Una frase, quella riportata, che ha già scatenato i malpancisti e che farà certamente discutere molto: nonostante anche il Pentagono stia tentando di rimodulare "l'affare" con la Lockheed Martin Corporation (chiedendo uno sconto del 4% sull'acquisto di 71 cacciabombardieri anti-radar, da consegnare in due lotti, 36 aerei con il primo, 35 con il secondo o, in alternativa, la riduzione della commessa da 7 miliardi di dollari) l'Italia va avanti imperterrita lungo la rotta tracciata.

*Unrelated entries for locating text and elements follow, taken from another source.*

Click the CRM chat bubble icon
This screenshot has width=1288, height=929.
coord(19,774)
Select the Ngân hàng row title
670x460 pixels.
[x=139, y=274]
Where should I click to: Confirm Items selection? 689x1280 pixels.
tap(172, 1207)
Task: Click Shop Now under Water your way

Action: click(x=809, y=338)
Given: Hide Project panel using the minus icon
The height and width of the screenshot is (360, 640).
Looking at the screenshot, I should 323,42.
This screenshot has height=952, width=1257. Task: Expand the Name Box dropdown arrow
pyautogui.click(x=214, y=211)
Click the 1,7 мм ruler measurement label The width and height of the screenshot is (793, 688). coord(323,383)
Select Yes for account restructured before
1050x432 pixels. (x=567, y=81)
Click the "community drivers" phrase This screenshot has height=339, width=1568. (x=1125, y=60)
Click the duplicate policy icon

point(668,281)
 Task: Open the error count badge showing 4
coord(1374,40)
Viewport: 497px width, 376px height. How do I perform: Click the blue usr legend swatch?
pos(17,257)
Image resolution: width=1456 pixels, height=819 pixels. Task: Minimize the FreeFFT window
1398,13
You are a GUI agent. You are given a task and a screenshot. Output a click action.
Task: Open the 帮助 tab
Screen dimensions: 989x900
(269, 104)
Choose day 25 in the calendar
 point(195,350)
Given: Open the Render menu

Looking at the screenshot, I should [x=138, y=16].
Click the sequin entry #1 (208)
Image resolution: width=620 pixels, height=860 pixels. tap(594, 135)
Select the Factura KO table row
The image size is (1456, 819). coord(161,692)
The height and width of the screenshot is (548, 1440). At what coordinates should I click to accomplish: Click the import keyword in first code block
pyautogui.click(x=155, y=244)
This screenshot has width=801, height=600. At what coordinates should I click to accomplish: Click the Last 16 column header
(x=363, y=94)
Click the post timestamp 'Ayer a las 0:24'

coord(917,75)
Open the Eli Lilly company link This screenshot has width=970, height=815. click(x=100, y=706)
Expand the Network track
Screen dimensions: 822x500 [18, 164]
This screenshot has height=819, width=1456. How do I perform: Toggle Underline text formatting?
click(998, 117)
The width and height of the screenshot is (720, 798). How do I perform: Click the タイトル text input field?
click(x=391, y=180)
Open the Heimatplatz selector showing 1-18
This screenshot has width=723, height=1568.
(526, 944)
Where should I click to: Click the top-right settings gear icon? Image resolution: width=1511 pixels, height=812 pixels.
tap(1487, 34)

La Commissione Difesa al Senato Usa ha autorizzato il Pentagono ad acquistare solo 29 aerei nel 2014, anche in virtù dei dubbi sulla sicurezza e l'affidabilità di questi costosi giocattoli da guerra: "In Europa ciascuno va per la sua strada" ha spiegato Mauro davanti alle Commissioni: la spesa per la difesa in Europa infatti non è unica nè coordinata fra i 27 Stati membri, cosa che crea una pluralità di eserciti nazionali più piccoli e meno capaci, e con una riduzione di budget costante a livello continentale:

"Se guardiamo ai dati del 2011 i Paesi europei hanno speso nel complesso 29,2 miliardi di euro nell'acquisizione di sistemi ed equipaggiamenti. Di questi solo 7,3 miliardi, pari a circa il 25%, sono andati a programmi di acquisizione condotti in cooperazione fra due o più Paesi dell'Unione. Per la restante parte, ciascuno ha fatte per sé."

Una tendenza che suggerisce una riconfigurazione completa dei piani militari di tutta Europa, stato per stato, che dovrebbe spingere maggiormente su diplomazia e conferenze che non su interventi militari, come è stato ad esempio in Libia con la caduta di Gheddafi.